## [Tasks to perform]
• a. Translate into Spanish this sentence from the news report on Colombia's medicinal cannabis exports: "Colombian law already regulates the possession, production, distribution, sale and export of seeds and other marijuana products like oils and creams, but investors say the export approval process is tortuous."
• b. Continue the news report on Colombia's medicinal cannabis exports from its final sentence.

BOGOTA (Reuters) – Colombia could export $6 billion a year in medicinal cannabis products, making marijuana its third-largest source of foreign exchange, the government said on Thursday, as investors called for simpler regulations for marijuana producers.

Colombian law already regulates the possession, production, distribution, sale and export of seeds and other marijuana products like oils and creams, but investors say the export approval process is tortuous.

“It’s possible to be a very important player at an international level in terms of exports. The estimates show we could effectively be at the level of $6 billion annually,” commerce vice minister Saul Pineda told attendees at the country’s first annual cannabis conference.

Colombia has so far only licensed seed-producing by businesses because of complex compliance standards for everything from sanitation to security, in a country still famous for being a top illegal narcotics producer.

## [Given material]
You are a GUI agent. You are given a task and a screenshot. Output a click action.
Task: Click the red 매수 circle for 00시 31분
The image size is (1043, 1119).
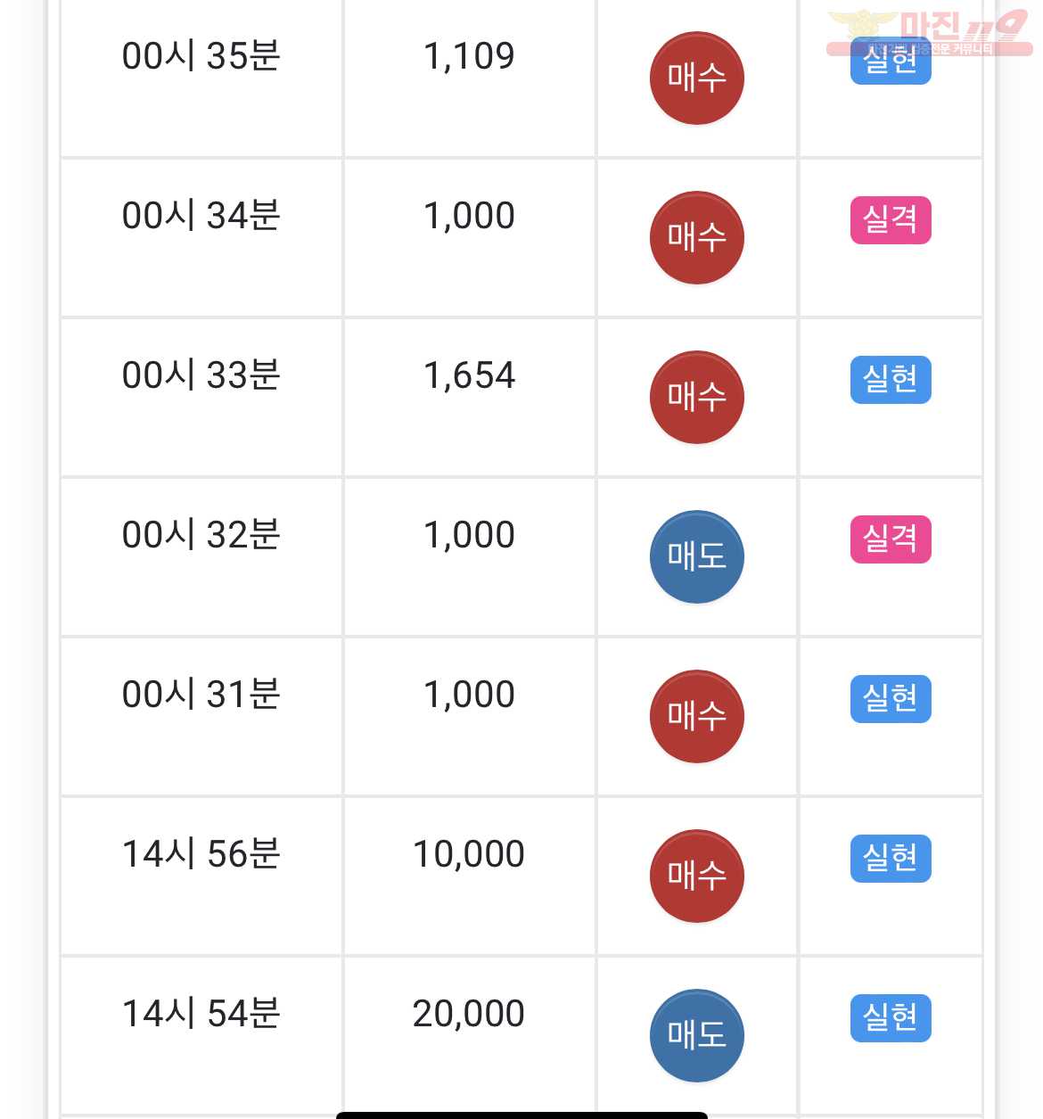(x=697, y=717)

## [Answers below]
• a. La ley colombiana ya regula la posesión, la producción, la distribución, la venta y la exportación de semillas y otros productos de marihuana como aceites y cremas, pero los inversionistas dicen que el proceso de aprobación de exportaciones es tortuoso.

• b.
“More forceful action in regulatory terms is needed so we don’t lose the momentum that we have been growing with,” said Gustavo Escobar, head of innovation at Colombian-Canadian joint venture Clever Leaves.

“We’re lacking some adjustments that would allow us to attend to markets as quickly as possible, before other countries get ahead of us,” he added.

Colombia’s hearty sunlight and equatorial climate could make it a major producer of medicinal cannabis, whose cultivation in the country has been backed by the United Nations International Narcotics Control Board.